К Тине?! Как же могла она не узнать сразу почерк своей секретарши?! Тина — хрупкое, болезненное создание с выпирающими из платья ключицами, горящая на работе и тем пленившая Александру! Сколько она сделала ей!.. Сделала ее своей конфиденткой, доверяла самые интимные тайны, просила быть посредницей в ее переписке с Павлом. Напосредничала — ничего не скажешь…

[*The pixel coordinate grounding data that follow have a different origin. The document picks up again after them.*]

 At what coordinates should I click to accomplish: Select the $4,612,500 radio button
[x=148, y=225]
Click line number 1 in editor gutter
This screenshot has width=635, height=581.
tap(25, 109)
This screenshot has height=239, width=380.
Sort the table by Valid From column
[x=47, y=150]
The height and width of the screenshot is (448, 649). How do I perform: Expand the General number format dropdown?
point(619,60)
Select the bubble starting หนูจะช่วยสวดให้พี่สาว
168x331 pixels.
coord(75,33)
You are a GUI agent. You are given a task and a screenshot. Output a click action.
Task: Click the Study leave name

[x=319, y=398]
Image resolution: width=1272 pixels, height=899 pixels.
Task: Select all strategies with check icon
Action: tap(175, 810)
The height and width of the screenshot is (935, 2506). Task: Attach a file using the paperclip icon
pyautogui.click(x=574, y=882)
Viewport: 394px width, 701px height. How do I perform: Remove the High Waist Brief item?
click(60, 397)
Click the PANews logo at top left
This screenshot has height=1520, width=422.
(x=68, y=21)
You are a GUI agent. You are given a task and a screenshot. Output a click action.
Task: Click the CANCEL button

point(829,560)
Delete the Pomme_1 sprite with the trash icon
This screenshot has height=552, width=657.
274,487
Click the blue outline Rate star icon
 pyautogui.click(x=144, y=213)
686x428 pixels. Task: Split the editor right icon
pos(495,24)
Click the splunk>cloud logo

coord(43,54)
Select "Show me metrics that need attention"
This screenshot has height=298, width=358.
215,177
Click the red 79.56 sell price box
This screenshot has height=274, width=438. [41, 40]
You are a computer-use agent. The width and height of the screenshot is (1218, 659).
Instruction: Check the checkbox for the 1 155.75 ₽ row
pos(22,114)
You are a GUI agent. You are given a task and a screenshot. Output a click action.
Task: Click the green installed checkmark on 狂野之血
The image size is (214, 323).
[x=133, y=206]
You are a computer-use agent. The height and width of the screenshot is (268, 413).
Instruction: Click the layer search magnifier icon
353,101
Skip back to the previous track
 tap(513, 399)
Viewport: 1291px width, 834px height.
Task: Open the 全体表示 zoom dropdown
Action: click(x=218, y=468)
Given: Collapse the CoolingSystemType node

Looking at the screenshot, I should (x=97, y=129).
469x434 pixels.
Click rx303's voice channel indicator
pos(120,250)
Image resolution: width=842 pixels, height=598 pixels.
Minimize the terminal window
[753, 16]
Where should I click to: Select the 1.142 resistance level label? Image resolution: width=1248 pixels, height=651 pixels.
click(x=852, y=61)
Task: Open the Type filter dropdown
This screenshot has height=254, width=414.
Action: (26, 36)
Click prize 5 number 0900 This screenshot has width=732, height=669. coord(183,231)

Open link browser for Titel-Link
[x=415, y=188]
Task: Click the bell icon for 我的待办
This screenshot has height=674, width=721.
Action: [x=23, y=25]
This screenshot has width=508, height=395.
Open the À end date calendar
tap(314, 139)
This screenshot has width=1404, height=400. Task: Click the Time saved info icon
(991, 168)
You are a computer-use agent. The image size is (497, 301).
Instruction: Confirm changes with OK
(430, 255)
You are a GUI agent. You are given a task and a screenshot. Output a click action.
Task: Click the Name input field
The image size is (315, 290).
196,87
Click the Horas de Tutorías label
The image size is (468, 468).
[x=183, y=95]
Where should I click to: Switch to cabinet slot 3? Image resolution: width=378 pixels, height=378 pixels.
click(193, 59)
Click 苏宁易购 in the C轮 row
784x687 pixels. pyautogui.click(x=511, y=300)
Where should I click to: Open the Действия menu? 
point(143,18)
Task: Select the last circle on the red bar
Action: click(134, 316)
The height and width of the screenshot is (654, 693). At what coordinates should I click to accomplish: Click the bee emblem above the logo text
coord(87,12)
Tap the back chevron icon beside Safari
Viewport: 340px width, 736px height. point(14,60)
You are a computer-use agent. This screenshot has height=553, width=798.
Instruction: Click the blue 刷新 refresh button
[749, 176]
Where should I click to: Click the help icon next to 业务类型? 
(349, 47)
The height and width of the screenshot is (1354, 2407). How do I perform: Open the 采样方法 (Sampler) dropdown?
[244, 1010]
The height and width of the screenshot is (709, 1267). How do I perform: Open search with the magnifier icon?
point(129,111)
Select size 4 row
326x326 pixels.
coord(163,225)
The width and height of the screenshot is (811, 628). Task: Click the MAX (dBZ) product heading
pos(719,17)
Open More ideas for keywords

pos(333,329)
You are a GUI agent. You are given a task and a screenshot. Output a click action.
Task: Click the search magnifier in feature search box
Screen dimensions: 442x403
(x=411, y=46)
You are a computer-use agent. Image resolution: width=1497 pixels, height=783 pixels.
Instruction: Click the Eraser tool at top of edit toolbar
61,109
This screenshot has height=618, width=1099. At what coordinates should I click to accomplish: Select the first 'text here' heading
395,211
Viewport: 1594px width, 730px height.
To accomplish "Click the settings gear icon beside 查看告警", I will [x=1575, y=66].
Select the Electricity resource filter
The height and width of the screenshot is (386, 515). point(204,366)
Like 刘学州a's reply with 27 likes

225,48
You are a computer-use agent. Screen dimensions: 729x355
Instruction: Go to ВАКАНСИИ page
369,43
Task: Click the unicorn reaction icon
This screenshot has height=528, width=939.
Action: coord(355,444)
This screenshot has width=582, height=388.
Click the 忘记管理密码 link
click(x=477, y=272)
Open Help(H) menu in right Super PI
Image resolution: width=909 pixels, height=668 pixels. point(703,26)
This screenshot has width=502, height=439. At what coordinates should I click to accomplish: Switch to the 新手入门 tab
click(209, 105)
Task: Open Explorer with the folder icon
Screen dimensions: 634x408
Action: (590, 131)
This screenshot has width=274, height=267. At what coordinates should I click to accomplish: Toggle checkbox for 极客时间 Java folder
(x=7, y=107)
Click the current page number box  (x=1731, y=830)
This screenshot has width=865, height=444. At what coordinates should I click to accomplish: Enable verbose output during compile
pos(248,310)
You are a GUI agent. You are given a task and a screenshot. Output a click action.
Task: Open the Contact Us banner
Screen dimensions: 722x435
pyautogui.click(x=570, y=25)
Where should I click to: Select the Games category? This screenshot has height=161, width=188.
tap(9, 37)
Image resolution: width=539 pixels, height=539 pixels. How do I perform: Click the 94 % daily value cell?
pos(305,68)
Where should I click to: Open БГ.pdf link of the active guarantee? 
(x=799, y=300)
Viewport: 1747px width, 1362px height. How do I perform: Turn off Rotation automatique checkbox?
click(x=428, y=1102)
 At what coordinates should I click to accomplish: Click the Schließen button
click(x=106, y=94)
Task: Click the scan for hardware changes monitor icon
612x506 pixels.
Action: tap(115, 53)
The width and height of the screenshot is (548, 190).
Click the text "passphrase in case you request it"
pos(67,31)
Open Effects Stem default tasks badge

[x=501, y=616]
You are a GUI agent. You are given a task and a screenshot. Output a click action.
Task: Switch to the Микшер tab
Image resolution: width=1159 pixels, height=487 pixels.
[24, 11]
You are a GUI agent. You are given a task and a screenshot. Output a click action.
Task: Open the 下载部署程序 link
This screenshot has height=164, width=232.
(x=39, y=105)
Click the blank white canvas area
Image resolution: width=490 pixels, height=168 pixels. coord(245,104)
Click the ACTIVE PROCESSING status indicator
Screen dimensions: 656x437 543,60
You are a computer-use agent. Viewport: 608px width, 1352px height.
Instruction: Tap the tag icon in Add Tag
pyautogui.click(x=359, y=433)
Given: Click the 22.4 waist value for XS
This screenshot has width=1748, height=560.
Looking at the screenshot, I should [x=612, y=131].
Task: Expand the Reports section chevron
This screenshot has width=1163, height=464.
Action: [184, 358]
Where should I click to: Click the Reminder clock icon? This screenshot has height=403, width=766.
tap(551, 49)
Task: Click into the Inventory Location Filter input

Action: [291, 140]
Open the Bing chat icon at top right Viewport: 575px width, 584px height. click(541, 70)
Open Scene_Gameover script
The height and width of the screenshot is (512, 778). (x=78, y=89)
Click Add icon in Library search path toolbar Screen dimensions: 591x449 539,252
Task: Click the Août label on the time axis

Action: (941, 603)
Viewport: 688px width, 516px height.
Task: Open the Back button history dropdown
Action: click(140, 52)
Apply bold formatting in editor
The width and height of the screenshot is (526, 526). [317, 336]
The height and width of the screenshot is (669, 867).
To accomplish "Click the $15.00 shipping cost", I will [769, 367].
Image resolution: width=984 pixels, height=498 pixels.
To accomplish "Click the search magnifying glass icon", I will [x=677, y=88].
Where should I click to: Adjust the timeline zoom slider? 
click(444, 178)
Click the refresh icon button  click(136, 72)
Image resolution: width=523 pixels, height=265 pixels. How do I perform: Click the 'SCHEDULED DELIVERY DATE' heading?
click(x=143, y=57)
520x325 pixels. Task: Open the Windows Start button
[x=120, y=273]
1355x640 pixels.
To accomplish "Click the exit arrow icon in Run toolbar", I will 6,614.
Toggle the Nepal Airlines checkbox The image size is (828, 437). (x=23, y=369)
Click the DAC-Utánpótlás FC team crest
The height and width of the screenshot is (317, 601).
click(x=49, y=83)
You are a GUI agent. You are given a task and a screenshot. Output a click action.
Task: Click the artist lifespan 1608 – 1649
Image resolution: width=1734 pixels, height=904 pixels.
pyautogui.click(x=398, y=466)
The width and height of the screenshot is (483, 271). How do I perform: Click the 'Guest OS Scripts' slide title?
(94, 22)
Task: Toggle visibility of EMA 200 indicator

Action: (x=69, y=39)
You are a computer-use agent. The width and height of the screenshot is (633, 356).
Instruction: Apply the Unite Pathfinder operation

Она молча вышла из комнаты, долго бродила по Крещатику, нарядному, полному людей, чуждому, казалось, всяких забот. Рекламные тумбы извещали о спектаклях и концертах — на одной из афиш она увидела имя Веры Юреневой. Послала судьба человека, кому могла бы она сейчас все выплакать. «Павел! Не жди меня и забудь. Воюй за наше светлое коммунистическое будущее, за счастье пролетариев всех стран». Так написала нарком пропаганды командарму после ночи, проведенной ею с Верочкой — в слезах и воспоминаниях.
«Шура, мой милый, мой нежно, нежно любимый Голуб, — отвечал он ей с дороги. Запечатанное сургучом письмо — как важнейшее боевое донесение — привез в Киев специально отряженный курьер. — Скажи хотя бы одно: могу ли я взглянут на твои милые, родные очи? Скажи, осталась ли хоть капля любви в твоем сердце? Спаси меня, не дай погибнут. Иначе погибнет моя первая любов к тебе. Скажи хоть слово, разреши хоть слушат звук твоего милого, нежного голоса. […] Шура, милая, ты хорошо знаеш я не могу жить без тебя. Шура мой Голуб, мой милый, милый Голуб, знаеш ли ты что происходит в моем растерзанном сердце? Знаеш ли ты эту светлую любов к тебе? Нет и тысячу раз нет, для меня нет никого другого, кроме тебя, Голубя […] Милый Голуб не дай погибнут мне. Дай ответ скорее. Знай что твое письмо был мой надгробный акт. Вечно твой нежно нежно любящий тебя Павел».
Она ждала этого письма, в душе уже все готовая простить, только бы не потерять любимого человека. Но внешне ничем не выдавала того, что творилось в ее душе. Жак Садуль, которого она снова встретила в Киеве, рассказывал ей о международном положении, о мирной конференции, которая продолжалась в Париже, но больше о самом Париже. С наслаждением предавалась она воспоминаниям, мысленно совершая прогулки по улицам этого города, с которым у нее было столько связано! Было! И уже не будет… «Почему никак не поднимутся европейские пролетарии?» — допытывалась она у Садуля. Но он вообще не верил в мировую революцию. «Поймите, люди устали. Все хотят мира». — «Полноте! — возражала она. — А как же Венгрия? А Бавария, где уже все начиналось?» — «Вот они-то больше всего и напугали». От холодной логики Садуля гас ее революционный пафос, и она с удивлением замечала, что не находит слов для возражений.